Copyright (C) 1998-2021 OpenLink Software [email protected]
Always make sure the database has been properly shutdown and the transaction log (virtuoso.trx) is empty before performing any of the following updates/upgrades.
Before upgrading any database, it is always a wise precaution to make a proper backup.
The database format has not changed between various versions of Virtuoso 5.0.X, so from a database standpoint no particular steps need to be performed before upgrading to the latest version of Virtuoso 5.

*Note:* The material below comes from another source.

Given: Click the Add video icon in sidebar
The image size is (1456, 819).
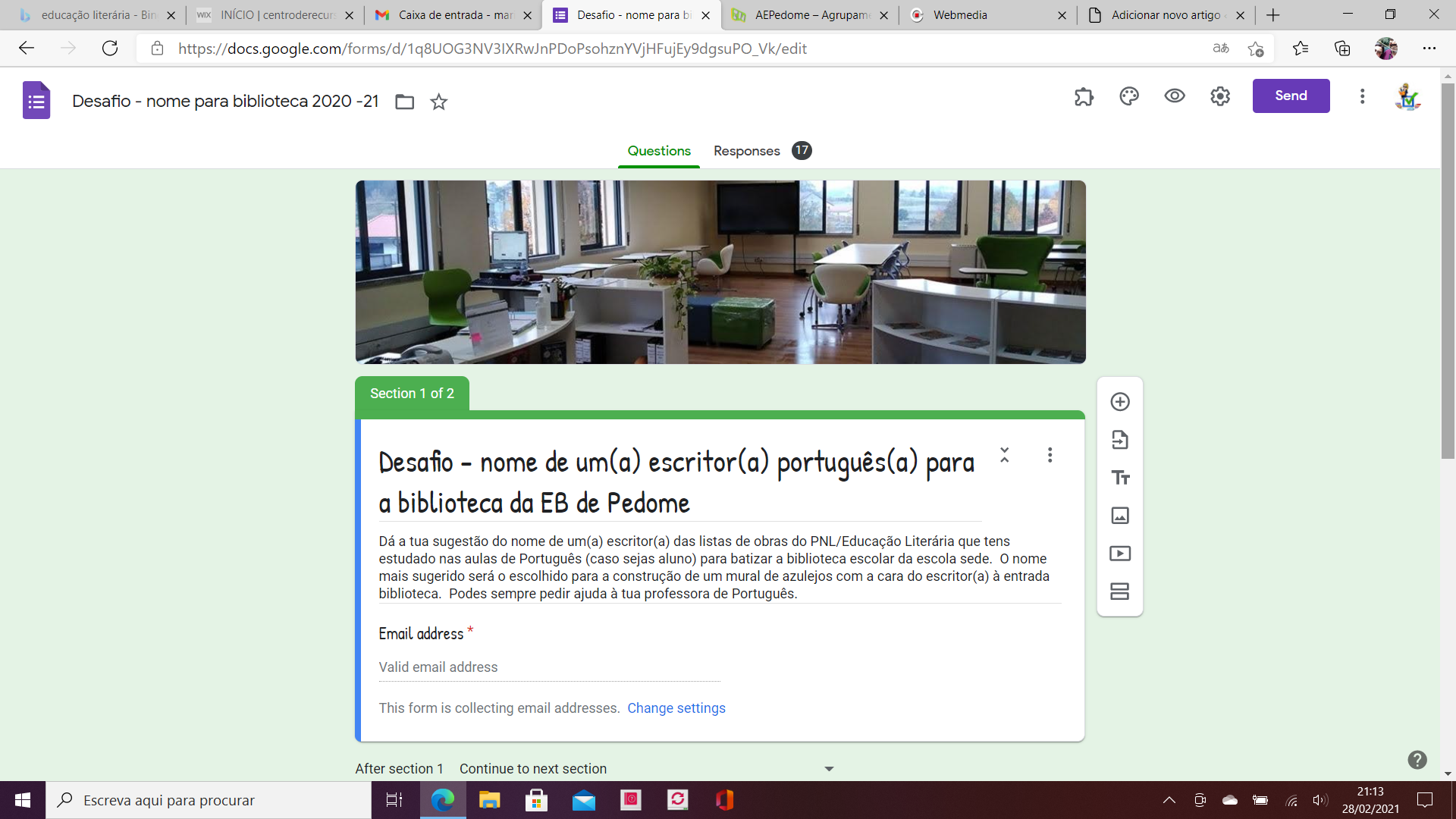Looking at the screenshot, I should click(x=1120, y=554).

The only requirement is that you have properly shutdown the database prior to installing the latest binaries, as the transaction logs can have a different version tag. In this case the virtuoso server will print the following message and refuses to start the database:
The transaction log file has been produced by server version
'05.00.XXXX'. The version of this server is '05.00.YYYY'. If the
transaction log is empty or you do not want to replay it then delete
it and start the server again. Otherwise replay the log using the
server of version '05.00.XXXX' and make checkpoint and shutdown
to ensure that the log is empty, then delete it and start using
new version.
The database format has substantially changed between these two versions of Virtuoso. To upgrade your database, you must dump all your data from your VOS 5.0 database and re-load it into VOS 6.0.
Regular VOS 5.0 RDBMS tables can be dumped with the dbdump tool into scripts that can be replayed using the isql tool into the VOS 6.0 database.
For VOS 5.0 RDF_QUAD table, we have a set of dump/load stored procedures to dump graphs into a set of backup files, which can then be reloaded into the VOS 6.0 database. Contact us at [email protected] for more info.
If you attempt to start a VOS 5.0 database with a VOS 6.0 server, the server will print the following message ans refuses to start the database:
The database you are opening was last closed with a server of
version 3016. The present server is of version 3126. This server
does not read this pre 6.0 format.
The database disk format has not changed, but the introduction of a newer RDF index requires you run a script to upgrade the RDF_QUAD table. Since this can be a lengthy task and take extra disk space (upto 2x space of original RDF_QUAD table during conversion) this is not done automatically on startup.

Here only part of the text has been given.